Even more than most other first-world nations modern Europe suffers from a potentially fatal cognitive dissonance. All the time we hold two wholly contradictory ideas in our heads.
The first idea is that our countries are multicultural paradises where anyone from anywhere in the world can come and deserves to settle if they so wish. We believe that those who come here will assimilate, but at the same time we do not especially mind if they do not, and offer no incentives for them to do so. Indeed if they do not wish to assimilate we respect them for holding on to their own culture. At the same time it is natural that we should decry as “racist” anyone who wants to hold on to what is left of our own culture. This part of our brain talks about “integration” and “radicalisation” and “violent extremism” and all the other weakly euphemisms of our time.

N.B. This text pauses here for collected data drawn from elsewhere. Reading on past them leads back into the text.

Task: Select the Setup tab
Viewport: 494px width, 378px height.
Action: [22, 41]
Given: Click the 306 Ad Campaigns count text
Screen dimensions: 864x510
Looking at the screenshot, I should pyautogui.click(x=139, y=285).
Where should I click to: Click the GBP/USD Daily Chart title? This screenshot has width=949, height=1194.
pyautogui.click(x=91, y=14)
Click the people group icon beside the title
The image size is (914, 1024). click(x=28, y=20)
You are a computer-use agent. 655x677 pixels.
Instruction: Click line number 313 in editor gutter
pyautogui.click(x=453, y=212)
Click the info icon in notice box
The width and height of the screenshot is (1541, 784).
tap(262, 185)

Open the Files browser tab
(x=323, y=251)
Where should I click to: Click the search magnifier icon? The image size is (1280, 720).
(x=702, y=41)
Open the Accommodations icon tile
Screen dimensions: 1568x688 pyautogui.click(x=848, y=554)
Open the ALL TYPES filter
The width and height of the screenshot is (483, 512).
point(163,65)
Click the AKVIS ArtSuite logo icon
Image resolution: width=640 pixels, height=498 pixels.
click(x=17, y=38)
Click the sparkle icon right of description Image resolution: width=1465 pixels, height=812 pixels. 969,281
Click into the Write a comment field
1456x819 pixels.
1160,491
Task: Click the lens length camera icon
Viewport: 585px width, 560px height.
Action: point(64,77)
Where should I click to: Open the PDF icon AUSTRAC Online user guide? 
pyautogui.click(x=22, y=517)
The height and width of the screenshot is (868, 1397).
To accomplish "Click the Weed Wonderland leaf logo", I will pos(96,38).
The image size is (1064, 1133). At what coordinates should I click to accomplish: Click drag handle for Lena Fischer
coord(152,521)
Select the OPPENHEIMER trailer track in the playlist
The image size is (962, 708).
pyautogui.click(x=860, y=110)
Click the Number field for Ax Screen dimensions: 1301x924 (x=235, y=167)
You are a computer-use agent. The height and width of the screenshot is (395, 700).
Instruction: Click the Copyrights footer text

Yet all the time our brains hold another idea—ordinarily pushed to the very recess of our minds but always capable of breaking out. This holds the possibility that this is all nonsense. That integration if it does ever happen takes centuries to occur and has certainly not happened in present-day Europe. This part of the brain knows from observation and from an awareness of history that a strong religious culture when placed into a weak and relativistic culture will make itself felt long before it will significantly adapt. If there is a reason why we repress this instinct and favour the wilfully optimistic version of events it is because the consequences of accepting this truth are so utterly calamitous and damn the majority beliefs of a whole generation.